Prior to Automated License Plate Readers (ALPRs) and Real-Time Crime Centers (RTCCs), the popular philosophy was Intelligence Led Policing (ILP), a term that befuddled many administrators. While it had merits, it was based on two assumptions: an increase of data and information to analysts and an increase in analysts to process this information into actionable intelligence. This coincided with the data drought from scaling back on property calls and evidence collection. Political forces between 2009 and 2021 are also correlated with a steep decrease of field interview cards as there were fewer and fewer field contacts.
Responding to calls gives officers an opportunity to have a legitimate presence in the neighborhood and a reason to be on a first name basis with citizens. The value of that cannot be overstated. The irony is that instead of filling an already crowded coffee shop parking lot with police cars (because we all have to take our own cars – just in case) law enforcement officers could be ‘having those honest conversations’ in citizens own homes and addressing the most important issue to citizens: crime and the fear of crime.
Please keep all of our officers in your prayers, especially the law enforcement officers and their families in Lafayette, Louisiana.

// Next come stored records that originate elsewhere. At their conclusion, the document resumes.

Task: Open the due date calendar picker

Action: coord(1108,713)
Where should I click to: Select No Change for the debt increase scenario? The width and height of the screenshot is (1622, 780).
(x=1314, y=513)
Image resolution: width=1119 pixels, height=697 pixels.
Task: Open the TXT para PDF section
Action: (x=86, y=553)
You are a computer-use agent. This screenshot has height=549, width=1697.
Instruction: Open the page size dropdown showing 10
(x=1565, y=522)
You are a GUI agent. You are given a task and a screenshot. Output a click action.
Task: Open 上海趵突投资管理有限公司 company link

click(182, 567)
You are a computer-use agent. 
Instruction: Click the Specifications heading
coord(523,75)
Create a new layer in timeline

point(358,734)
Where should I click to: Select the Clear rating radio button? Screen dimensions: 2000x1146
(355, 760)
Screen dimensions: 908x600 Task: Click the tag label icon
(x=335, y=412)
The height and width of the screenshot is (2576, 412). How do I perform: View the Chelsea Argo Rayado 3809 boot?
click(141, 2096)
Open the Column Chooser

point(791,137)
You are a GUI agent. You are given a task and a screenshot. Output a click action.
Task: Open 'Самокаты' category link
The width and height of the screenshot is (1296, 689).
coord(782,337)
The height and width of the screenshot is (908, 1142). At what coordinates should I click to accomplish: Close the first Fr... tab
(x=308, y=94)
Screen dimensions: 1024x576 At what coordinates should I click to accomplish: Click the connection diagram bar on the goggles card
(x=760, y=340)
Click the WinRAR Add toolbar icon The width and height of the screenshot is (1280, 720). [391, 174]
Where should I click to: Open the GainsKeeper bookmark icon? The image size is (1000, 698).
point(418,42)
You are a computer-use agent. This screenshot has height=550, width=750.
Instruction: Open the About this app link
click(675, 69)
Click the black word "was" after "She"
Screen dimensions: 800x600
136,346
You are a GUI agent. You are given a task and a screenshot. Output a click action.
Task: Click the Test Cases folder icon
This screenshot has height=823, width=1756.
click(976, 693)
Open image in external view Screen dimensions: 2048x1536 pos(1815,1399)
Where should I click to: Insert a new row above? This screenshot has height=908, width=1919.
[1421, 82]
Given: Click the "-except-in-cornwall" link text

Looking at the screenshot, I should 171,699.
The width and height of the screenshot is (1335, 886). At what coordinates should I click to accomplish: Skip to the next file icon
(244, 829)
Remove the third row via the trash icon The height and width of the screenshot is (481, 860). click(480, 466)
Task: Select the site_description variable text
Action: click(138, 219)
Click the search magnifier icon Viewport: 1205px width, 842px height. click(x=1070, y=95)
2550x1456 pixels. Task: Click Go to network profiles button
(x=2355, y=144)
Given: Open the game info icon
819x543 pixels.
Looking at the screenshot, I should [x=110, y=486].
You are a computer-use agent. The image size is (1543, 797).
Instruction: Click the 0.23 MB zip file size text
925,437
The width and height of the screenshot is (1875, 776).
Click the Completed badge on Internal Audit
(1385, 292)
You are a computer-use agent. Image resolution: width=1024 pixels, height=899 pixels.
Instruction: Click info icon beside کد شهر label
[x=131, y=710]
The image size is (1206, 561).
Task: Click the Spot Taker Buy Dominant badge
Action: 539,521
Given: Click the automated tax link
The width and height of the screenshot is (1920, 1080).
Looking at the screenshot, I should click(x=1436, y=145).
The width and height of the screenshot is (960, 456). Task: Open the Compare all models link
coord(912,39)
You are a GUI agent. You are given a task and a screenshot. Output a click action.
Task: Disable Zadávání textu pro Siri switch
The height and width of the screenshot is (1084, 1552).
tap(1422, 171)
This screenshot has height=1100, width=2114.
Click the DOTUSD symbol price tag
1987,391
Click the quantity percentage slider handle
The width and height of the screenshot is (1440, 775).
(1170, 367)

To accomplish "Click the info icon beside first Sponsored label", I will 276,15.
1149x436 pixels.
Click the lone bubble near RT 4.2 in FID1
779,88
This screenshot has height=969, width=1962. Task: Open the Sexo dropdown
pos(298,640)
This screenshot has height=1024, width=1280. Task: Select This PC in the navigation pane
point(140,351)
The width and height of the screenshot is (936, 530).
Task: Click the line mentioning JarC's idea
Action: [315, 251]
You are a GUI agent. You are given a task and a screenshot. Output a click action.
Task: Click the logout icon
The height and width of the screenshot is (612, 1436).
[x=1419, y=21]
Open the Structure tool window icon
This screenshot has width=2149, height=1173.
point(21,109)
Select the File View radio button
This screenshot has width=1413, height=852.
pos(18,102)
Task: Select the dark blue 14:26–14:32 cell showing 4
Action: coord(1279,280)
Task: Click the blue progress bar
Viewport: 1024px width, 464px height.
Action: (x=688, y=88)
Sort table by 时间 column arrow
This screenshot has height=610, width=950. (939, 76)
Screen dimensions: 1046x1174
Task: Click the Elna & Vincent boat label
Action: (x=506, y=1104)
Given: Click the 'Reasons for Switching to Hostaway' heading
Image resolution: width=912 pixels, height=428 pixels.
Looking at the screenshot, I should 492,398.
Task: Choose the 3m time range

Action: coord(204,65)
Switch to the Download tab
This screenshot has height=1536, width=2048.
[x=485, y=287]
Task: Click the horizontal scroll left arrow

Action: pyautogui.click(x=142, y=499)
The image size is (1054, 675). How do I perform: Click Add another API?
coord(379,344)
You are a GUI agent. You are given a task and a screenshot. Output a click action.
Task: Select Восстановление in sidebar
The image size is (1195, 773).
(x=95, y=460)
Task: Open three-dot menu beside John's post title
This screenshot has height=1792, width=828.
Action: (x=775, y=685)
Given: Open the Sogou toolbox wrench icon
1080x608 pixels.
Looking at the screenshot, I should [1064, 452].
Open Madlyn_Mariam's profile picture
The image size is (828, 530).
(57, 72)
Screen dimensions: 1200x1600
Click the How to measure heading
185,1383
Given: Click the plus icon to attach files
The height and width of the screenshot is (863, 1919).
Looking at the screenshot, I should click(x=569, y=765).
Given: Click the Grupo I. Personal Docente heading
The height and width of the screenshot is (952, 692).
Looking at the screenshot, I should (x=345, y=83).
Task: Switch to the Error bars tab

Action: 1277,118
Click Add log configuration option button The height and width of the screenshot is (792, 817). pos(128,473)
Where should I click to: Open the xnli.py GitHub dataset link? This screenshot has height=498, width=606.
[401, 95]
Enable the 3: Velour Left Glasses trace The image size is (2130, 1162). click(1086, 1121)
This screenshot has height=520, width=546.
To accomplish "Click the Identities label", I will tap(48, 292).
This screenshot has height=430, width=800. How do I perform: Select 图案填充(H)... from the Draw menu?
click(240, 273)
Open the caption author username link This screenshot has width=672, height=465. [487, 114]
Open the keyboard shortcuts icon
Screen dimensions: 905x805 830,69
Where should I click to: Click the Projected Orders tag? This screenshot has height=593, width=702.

Roland Clee served a major Florida police department as a Community Service Officer for more than 26 years. His career included uniformed patrol, training, media relations, intelligence, criminal investigations, and chief’s staff. He writes the American Peace Officer newsletter, speaks at public safety, recruiting and leadership conferences and helps local governments and public safety agencies through his business, CommandStaffConsulting.com. His work is frequently featured on LawOfficer.com, the only law enforcement owned major media presence in the public safety realm.
References:
https://www.governing.com/urban/why-its-confusing-to-know-whether-crimes-really-up-or-down
https://www.wdsu.com/article/lafayette-police-officer-killed-hostage-situation/61708405
Absolutely spot on! We just had a Commander tell us he was done with the coffee with a cop programs that were not helping people in communities anymore. I’m starting to see a subtle shift back to the basics! Thank you, brother, for continuing to espouse truth!
Whats this? Respond to calls for service? What? As a profession we have all but abandoned our oath and mission, to serve and protect. Can't do either if we don't interact. Engage the community by doing your job. Roland Clee does it again with a common sense approach taking what works and encouraging its implementation!